Actualités sociales hebdomadaires : Quels sont les freins à une démarche écologique en Ehpad ?
Aurélie Aulagnon : Les directeurs sont souvent de bonne volonté, mais ils demeurent impuissants. Ils savent qu'ils doivent agir, mais ignorent comment. En premier lieu, ils regrettent un manque de moyens, persuadés que l’écologie coûte cher. Du coup, ils ne dégagent pas les budgets nécessaires. Les directeurs déplorent aussi un manque d'accompagnement et d'incitation. Il s’agit d’être cohérent. Installer un composteur est une bonne chose, mais cela n’a aucun intérêt si personne ne l'utilise. La démarche doit être encadrée de manière pédagogique. Si personne ne sait se servir d'un compost, c'est de l'argent jeté par les fenêtres. Effectivement, déployée comme cela, l'écologie coûte cher.
Autre frein : la forte méconnaissance du sujet. Les directeurs souhaitent être formés car ils ne savent pas par quoi commencer, ni comment mener à bien une telle transition. Enfin, beaucoup de directeurs déplorent une absence d'obligation réglementaire. Or elles existent, mais sont méconnues et donc rarement appliquées. Il y a aussi un problème de temporalité. Les budgets sont souvent élaborés pour un ou deux ans, alors que mener une politique écologique prend de cinq à dix ans.
De manière générale, il y a un manque de considération de la santé environnementale dans les politiques gérontologiques.

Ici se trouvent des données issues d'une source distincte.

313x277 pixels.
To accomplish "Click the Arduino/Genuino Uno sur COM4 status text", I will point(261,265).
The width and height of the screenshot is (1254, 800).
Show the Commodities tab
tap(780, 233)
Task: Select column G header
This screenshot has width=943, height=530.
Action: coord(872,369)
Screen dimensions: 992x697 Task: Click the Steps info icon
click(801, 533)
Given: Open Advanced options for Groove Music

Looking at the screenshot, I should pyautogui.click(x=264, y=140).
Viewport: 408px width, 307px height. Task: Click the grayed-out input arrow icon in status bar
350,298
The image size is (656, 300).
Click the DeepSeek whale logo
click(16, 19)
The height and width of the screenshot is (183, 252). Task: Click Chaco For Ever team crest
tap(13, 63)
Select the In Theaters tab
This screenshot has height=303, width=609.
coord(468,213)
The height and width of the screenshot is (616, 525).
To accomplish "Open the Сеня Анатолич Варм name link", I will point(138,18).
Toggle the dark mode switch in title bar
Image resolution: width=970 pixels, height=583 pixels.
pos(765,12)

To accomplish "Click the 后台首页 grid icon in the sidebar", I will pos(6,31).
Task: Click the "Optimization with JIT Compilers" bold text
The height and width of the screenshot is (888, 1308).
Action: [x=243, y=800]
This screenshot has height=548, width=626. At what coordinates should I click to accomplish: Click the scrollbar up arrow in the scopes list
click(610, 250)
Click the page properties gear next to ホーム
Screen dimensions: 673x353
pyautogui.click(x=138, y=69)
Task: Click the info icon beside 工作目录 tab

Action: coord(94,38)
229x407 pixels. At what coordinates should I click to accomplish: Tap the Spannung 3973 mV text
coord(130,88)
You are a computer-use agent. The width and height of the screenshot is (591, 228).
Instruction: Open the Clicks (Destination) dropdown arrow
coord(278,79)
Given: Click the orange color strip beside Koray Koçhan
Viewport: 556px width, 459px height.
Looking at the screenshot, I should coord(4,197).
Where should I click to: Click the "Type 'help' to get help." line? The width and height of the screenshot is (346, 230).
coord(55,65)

C'est un énorme frein car, même si des directeurs veulent mettre en place des choses, ils se retrouvent bloqués. Or je suis persuadée qu'il y a des convergences entre transition démographique et transition écologique. Il existe beaucoup de solutions communes. On perdrait moins de temps et d'énergie si on réfléchissait en amont, au lieu de courir après des solutions qui vont fonctionner sur une courte période sans s'ancrer dans la durabilité.
ASH : Mais en quoi cela améliorerait-il le « bien vieillir » des résidents ?
A. A. : C’est un cercle vertueux. Je prends souvent l’exemple de l’Ehpad de Jasseron (Ain). Après diagnostic, son directeur a constaté qu'il gaspillait beaucoup de denrées alimentaires. Il a donc débuté sa démarche à ce niveau. En changeant de circuits d’approvisionnement, il a réussi à passer de 11 à 4 tonnes de déchets par an. Il a réinvesti les bénéfices retirés de cette opération en achetant du matériel pour ses cuisines. Ce qui a permis d’autres économies. Et ainsi de suite. In fine, ces changements impactent aussi la qualité de vie au travail. Les salariés sont heureux de venir. Il y a moins de turn-over. Ce qui rejaillit sur la prise en charge des résidents.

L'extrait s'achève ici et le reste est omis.